Bunun literatürdeki ismi ödemeler dengesi krizi, günlük dildeki ismi ise ’70 sente muhtaç kalmak’. Yurt dışından zorunlu tüketimimizi karşılayamamak; yabancıların bizimle ticari krediyle (veresiye) çalışmaması ve bizi iflasa itebilecek köprü kredileri onaylamaması.
Fark ettiyseniz buraya kadar iç ve dış politik risklerden pek bahsetmedim. 3 Kasım’da ABD başkanlık seçimi var, ilk bakışta Türkiye’yi zora sokabilecek Biden önde götürüyor. Seçim gecesi sonuç kesinleşmeyip kaosa bile oluşabilir. Ya da Trump kazansa bile taraf değiştirebilir.
Doğu Akdeniz ise son dönemde biraz yumuşasa da hala kaynayan bir kazan. Sorunumuz haklı olmamız değil, kusursuz haklı olsak bile bunu savunacak gücü ekonomik zayıflıktan bulamamak. Ne de olsa Türkiye bütünüyle finansal bağımsızlığını yitirmiş bir ülke.
Bu arada şu aralar gündemden düşmüş olan Libya ve Suriye’nin de bir şekilde önümüze tekrar çıkabileceğini hatırlatayım. İç politikada erken seçim ihtimalini, AKP içi ve dışı çatırdamaları ve sürekli sıkıştırılan toplumun patlama yapma ihtimalini unutmayalım.
Yazı uzadı ve şu anda tüm ekonomilerin efendisi olan pandemiden bahsetmedik. Çünkü dünya genelindeki ana senaryoyu temel aldık. Yılbaşında genel geçer bir aşı bulunacak, 2021 ilk çeyrekte gelişmiş, 2. çeyrekte Türkiye dahil gelişmekte olanlar aşılanacak.
Bunlar finansal piyasalarda şu anda fiyatlanan ana senaryolar, gerçekleşip gerçekleşmeyeceğini göreceğiz. Ancak 1 Mayıs 2021 tarihi gelip de turizm sezonunu Türkiye bir kez daha açamazsa şu yazdıklarımız gereksiz kalır. Doğrudan moratoryuma gideriz.
Bu noktada TCMB’nin sendikasyon kredisi ve eurotahvil dönüşleri ile Tüpraş ve BOTAŞ’ın ithalat için döviz talebini görebildiğini; yurt dışına çıkan sermaye miktarını takip ettiğini ve yastık altına giren döviz ve altını tahmin edebildiğini biliyoruz.
Yani ani normalleşme kararının arkasında bu bilgilere haiz olup önümüzdeki 3 ay için karamsar beklentilere sahip olmak var. Pek hangi senaryo? İpuçlarını söyleyeyim; huylunun huyundan vazgeçmemesi ve tarihte Arjantin kadar hiç kötü olmamız.
Sonuç mu?
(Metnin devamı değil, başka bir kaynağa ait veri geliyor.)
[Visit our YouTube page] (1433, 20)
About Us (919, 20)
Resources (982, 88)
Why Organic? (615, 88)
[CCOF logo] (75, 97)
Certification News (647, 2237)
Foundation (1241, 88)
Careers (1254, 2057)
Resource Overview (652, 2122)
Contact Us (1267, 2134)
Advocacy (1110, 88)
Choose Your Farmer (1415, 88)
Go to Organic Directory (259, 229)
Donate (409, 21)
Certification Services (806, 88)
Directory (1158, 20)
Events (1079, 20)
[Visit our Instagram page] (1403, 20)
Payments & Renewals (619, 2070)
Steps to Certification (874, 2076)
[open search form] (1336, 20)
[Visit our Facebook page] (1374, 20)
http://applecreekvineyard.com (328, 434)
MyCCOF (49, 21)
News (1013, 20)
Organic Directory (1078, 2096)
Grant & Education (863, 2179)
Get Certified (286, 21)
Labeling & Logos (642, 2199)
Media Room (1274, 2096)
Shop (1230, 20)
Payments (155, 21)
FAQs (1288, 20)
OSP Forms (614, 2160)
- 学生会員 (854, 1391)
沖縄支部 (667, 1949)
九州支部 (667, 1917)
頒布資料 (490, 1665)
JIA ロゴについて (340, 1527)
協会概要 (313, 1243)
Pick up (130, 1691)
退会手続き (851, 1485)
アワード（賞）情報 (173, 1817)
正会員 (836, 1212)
Yoksullaşma değil, YOKLUK. İhtiyacımız olan ilaçları, ısınmamız için gerekli doğalgazı, sanayi için şart olan petrolü alamayabiliriz; hatta 2018’de başlayan kış gibi tarımsal üretimde sorun yaşanırsa, karnımızı doyurmakta bile daha da zorlanabiliriz.
Pandemi nedeniyle gündüz doğalgaz yakmamak için öğrencilerin gittiği kahve zincirleri, erkeklerin gittiği kahvehaneler, kadınların gün amaçlı tek evde toplanması bu yıl zor. En büyük endişem; kışın çetin geçmesi!